> Given instruction:
Copy the rows from the very first line through the line containing "click(768, 116)", including the requests, and shift every coordinate in the answers by adding 29 to it.

> Extracted information:

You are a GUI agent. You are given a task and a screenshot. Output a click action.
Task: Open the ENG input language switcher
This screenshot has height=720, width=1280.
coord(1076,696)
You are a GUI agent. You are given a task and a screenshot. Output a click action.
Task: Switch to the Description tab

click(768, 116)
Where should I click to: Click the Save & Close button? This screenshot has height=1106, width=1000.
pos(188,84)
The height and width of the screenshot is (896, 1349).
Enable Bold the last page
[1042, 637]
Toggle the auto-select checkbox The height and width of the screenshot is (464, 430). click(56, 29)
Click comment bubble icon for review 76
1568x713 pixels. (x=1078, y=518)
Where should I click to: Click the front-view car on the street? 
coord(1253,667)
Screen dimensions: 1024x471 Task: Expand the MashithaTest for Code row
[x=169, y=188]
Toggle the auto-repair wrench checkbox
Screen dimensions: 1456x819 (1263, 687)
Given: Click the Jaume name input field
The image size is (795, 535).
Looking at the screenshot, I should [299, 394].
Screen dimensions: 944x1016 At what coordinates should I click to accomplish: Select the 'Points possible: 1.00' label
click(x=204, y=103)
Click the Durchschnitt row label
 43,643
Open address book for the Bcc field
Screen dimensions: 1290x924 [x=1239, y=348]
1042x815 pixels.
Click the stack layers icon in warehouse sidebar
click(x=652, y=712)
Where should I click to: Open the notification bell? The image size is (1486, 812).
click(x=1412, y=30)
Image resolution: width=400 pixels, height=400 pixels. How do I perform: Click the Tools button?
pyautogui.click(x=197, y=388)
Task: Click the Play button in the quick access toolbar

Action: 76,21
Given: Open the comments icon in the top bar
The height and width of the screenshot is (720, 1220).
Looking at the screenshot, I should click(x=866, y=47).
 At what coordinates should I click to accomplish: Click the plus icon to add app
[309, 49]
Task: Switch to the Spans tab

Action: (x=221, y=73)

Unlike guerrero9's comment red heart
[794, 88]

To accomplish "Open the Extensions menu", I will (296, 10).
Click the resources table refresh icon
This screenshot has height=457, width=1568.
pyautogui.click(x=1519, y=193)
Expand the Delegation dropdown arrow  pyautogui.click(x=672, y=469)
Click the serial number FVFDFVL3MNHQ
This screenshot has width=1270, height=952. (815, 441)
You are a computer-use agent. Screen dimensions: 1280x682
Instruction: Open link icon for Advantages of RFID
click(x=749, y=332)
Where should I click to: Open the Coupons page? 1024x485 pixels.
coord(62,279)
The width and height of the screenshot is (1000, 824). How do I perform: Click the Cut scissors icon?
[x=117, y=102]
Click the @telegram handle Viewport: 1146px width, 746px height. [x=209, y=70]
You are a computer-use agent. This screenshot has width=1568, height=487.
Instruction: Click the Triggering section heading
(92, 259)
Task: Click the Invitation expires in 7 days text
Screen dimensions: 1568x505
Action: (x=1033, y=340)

> Complete response:
You are a GUI agent. You are given a task and a screenshot. Output a click action.
Task: Open the ENG input language switcher
This screenshot has height=720, width=1280.
coord(1105,725)
You are a GUI agent. You are given a task and a screenshot. Output a click action.
Task: Switch to the Description tab

click(797, 145)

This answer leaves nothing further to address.